Last week I highlighted some things that tend to annoy a literary agent. Let’s flip that around and reflect on a few things that get our attention.
Another drum roll please:
1. Follow the guidelines on an agency’s website. (Those are there for a reason. It helps sift, at one level, those who are wanting to be professionals and those who aren’t. Note they are “guidelines,” not “rules.” Every agency has them, and they are not always the same.)
2. Respect an agent’s time and the process. (Imagine fifty people lined up outside your door, each week, wanting your opinion on their work. Then, if you can’t get to them, fifty more get in line. After a few weeks, there are hundreds, all clamoring for attention.)
3. Do your best work. (We recognize good writing immediately. We can also see potential if what we have isn’t quite there yet. But slap-dash material is apparent even faster.)

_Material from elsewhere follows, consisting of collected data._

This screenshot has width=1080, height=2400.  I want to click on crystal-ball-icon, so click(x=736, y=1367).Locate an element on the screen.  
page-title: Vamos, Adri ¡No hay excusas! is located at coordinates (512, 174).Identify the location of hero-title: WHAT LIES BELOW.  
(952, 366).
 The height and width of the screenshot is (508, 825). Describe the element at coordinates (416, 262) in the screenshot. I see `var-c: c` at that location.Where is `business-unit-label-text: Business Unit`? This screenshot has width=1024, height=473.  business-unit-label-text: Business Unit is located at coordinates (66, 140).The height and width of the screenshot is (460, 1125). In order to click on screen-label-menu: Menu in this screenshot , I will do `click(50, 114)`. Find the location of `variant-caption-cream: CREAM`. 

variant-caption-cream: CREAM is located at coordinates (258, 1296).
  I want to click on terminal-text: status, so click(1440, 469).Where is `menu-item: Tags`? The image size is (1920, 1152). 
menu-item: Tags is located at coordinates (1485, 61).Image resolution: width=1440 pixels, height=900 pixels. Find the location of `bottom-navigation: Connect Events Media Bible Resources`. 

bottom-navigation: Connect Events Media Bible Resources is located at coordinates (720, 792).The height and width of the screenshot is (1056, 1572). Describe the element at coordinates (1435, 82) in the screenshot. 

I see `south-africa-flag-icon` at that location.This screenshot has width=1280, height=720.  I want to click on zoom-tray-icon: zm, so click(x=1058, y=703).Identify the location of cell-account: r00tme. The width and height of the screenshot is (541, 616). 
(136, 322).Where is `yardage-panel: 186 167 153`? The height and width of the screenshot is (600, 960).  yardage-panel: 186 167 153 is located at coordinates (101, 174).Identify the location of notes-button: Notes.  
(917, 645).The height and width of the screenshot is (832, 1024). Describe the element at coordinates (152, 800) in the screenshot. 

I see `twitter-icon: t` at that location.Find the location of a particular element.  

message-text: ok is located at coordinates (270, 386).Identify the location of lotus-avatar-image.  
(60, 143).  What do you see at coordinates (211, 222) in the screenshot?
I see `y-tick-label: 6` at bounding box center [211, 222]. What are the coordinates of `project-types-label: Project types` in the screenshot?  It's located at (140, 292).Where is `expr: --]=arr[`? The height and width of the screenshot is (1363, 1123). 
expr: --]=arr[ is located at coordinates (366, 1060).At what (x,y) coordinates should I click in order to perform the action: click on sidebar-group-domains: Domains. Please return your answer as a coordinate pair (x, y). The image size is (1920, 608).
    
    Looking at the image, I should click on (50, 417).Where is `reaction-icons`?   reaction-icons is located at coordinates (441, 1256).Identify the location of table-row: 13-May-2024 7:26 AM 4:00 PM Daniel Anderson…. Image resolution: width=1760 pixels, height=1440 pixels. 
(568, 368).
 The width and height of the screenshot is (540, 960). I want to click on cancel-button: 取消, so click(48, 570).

4. Do your best to understand the industry and its nuances. (This can be done by reading various blogs, going to conferences, and broadening your understanding of the industry. Telling us that your book should be published by Zondervan because many titles in your personal library are from Zondervan isn’t a good idea.)
5. Understand what platform is and is not. Show us and a potential publisher that you want others to find and buy your ideas.
6. Remind me if we’ve met. It is always nice to have some connection, even if fleeting. You might be surprised by what we remember, even years later. (Yes, I still remember you, Xochitl, when you sat at the wrong table at the conference.)
7. Keep me reading. I may like the idea, but it is your writing that must keep me reading. It is what keeps an agent looking for the next one.
8. Be prepared with questions if we contact you. We don’t mind if you ask newbie questions. It shows interest, not ignorance.
There could be many more items, but I think you get the gist of the list. (See what I did there?)